Kate quietly laid the items on the seat beside her. She looked pale and weepy. Terry had obviously pushed her buttons. Or maybe it was the way Bud Deacon stuck his hand down his pants. Or the stench of puke coming off Jett Elliott. Or Cal Vick’s inability to look anywhere above a woman’s chest. Or the way Chip Bixby had leered at Kate like he wanted to drag her into the woods and ravage her.
Maggie couldn’t worry about other people right now. She had her own wounds to nurse. She was embarrassed by her family. Mortified by her house. Terrified that Terry would take the clues she and Kate had scraped together and bust open the Shooter case.
It was supposed to be her and Jimmy. He’d said so last night. They were going to take all the Shooter files and go over them together. Work together. After what Jimmy had said to her in the hospital—apologized, no less—Maggie thought it was all going to be different. For the first time in her adult life, Jimmy was actually going to treat her like a fellow officer.
And then he’d woken up this morning with his same shitty attitude, and Maggie had realized it was all a dream.

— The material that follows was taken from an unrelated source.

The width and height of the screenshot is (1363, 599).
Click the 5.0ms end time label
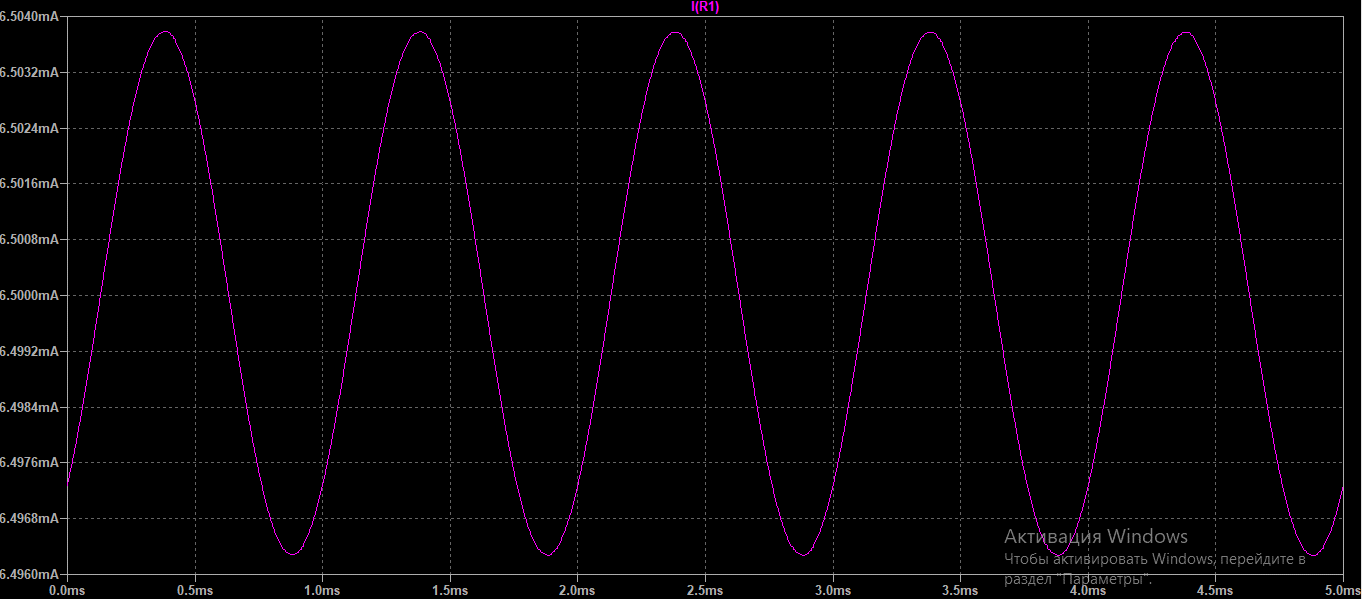[1341, 591]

Gail whooped as the car fishtailed around a turn. Maggie gripped the sides of her seat. The Mercury Cyclone was an expensive car for a cop. Knowing Gail, she’d probably stolen it from a pimp. Trouble, her husband, had souped up the engine and added a sound system that shook the windows. The seats were upholstered in white leather. Red shag carpet was contoured around the dashboard and glued to the ceiling. A pair of dice hung from the rearview mirror. Or mirrors, more precisely. Instead of one, there were six mirrors across the top of the windshield that offered a one-eighty view of everything behind the driver.
Gail took a swig from her flask. There was a wide smile on her face. She was like every cop Maggie had ever met. No matter what came at her, she pretended it didn’t matter. This was Gail’s one true talent: perseverance. She got up every day and took on the world no matter how bruised and broken she was from the day before.
Maggie wanted to be that way. She strived for that level of self-denial. Unfortunately, the reset button was only passed through the male side of the Lawson line. For Maggie, everything accumulated. Kate was obviously the same way. She was still staring out the window. Her hand shielded her eyes, though the sun was on the other side of the car.
“Shit.” Gail turned down the music. “What’re you two gals sulking about?”
Maggie silently enumerated the list. Five cops had been murdered. Her brother had been shot. Her uncle was determined to drum her out of the police force.
“Jesus Christ, what a waste.” Gail took a swig of whiskey, then tossed her flask onto the dash. “Both of y’all need to find a man worth shaving above your knees for.” She playfully pushed Maggie’s arm. “Come on, kid. They ain’t so bad once you get their clothes off.”
Maggie thought of another list: Jimmy had kicked her in the teeth. Terry was a raging sadist. Jett Elliott was a disgusting drunk. Cal Vick was incompetent. Bud Deacon and Chip Bixby were practically Nazis.
Even Rick Anderson had barked at her when she’d walked back into the house.
Gail said, “You know ol’ Deathly’s cute in the right light. Got a Jagger thing going, but not in the face.”
“Gail, please.” Even if Maggie wanted it, there was no way anything would ever happen with Lee. Their families despised each other—the Lawsons because the Grants thought they were better than everybody else, the Grants because they knew that they actually were better. The situation was less like the Capulets and Montagues and more like the Hatfields and McCoys.
“I gotta treat for you.” Gail grabbed a cassette tape from the sun visor. “This’n’s a good one. Trouble’s brother recorded it out in LA a few weeks back.”